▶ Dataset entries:
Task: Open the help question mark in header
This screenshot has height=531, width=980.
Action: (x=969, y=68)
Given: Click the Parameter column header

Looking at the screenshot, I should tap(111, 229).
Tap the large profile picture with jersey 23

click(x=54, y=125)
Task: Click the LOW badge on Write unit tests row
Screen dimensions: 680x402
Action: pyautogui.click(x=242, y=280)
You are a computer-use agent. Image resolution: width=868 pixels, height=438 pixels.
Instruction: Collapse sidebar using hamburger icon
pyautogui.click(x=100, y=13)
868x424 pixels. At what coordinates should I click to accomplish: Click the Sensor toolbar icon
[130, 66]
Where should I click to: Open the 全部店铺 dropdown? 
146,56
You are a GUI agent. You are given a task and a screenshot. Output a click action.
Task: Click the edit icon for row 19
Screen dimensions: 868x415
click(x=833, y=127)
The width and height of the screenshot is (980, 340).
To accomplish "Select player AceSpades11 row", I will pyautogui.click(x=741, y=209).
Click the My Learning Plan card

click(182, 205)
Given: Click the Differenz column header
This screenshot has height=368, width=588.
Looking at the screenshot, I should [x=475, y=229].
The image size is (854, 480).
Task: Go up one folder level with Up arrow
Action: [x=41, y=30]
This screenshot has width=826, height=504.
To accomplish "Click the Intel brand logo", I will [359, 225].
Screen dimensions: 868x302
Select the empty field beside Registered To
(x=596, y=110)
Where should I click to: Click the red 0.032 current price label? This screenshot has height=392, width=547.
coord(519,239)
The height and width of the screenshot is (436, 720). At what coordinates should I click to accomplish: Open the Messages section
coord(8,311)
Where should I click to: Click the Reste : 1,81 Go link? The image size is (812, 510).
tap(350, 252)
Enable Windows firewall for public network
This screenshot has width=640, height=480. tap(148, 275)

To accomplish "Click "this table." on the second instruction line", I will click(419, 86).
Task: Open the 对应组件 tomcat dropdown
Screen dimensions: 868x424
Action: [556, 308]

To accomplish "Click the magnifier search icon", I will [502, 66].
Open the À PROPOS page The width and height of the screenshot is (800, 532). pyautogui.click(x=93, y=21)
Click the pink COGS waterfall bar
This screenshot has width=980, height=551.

▶ PROBLEM TO SOLVE:
Repeat the entries exactly as they appear.

▶ EXERCISE OUTPUT:
Task: Open the help question mark in header
This screenshot has height=531, width=980.
Action: (x=969, y=68)
Given: Click the Parameter column header

Looking at the screenshot, I should tap(111, 229).
Tap the large profile picture with jersey 23

click(x=54, y=125)
Task: Click the LOW badge on Write unit tests row
Screen dimensions: 680x402
Action: pyautogui.click(x=242, y=280)
You are a computer-use agent. Image resolution: width=868 pixels, height=438 pixels.
Instruction: Collapse sidebar using hamburger icon
pyautogui.click(x=100, y=13)
868x424 pixels. At what coordinates should I click to accomplish: Click the Sensor toolbar icon
[130, 66]
Where should I click to: Open the 全部店铺 dropdown? 
146,56
You are a GUI agent. You are given a task and a screenshot. Output a click action.
Task: Click the edit icon for row 19
Screen dimensions: 868x415
click(x=833, y=127)
The width and height of the screenshot is (980, 340).
To accomplish "Select player AceSpades11 row", I will pyautogui.click(x=741, y=209).
Click the My Learning Plan card

click(182, 205)
Given: Click the Differenz column header
This screenshot has height=368, width=588.
Looking at the screenshot, I should [x=475, y=229].
The image size is (854, 480).
Task: Go up one folder level with Up arrow
Action: [x=41, y=30]
This screenshot has width=826, height=504.
To accomplish "Click the Intel brand logo", I will [359, 225].
Screen dimensions: 868x302
Select the empty field beside Registered To
(x=596, y=110)
Where should I click to: Click the red 0.032 current price label? This screenshot has height=392, width=547.
coord(519,239)
The height and width of the screenshot is (436, 720). At what coordinates should I click to accomplish: Open the Messages section
coord(8,311)
Where should I click to: Click the Reste : 1,81 Go link? The image size is (812, 510).
tap(350, 252)
Enable Windows firewall for public network
This screenshot has width=640, height=480. tap(148, 275)

To accomplish "Click "this table." on the second instruction line", I will click(419, 86).
Task: Open the 对应组件 tomcat dropdown
Screen dimensions: 868x424
Action: [556, 308]

To accomplish "Click the magnifier search icon", I will [502, 66].
Open the À PROPOS page The width and height of the screenshot is (800, 532). pyautogui.click(x=93, y=21)
Click the pink COGS waterfall bar
This screenshot has width=980, height=551.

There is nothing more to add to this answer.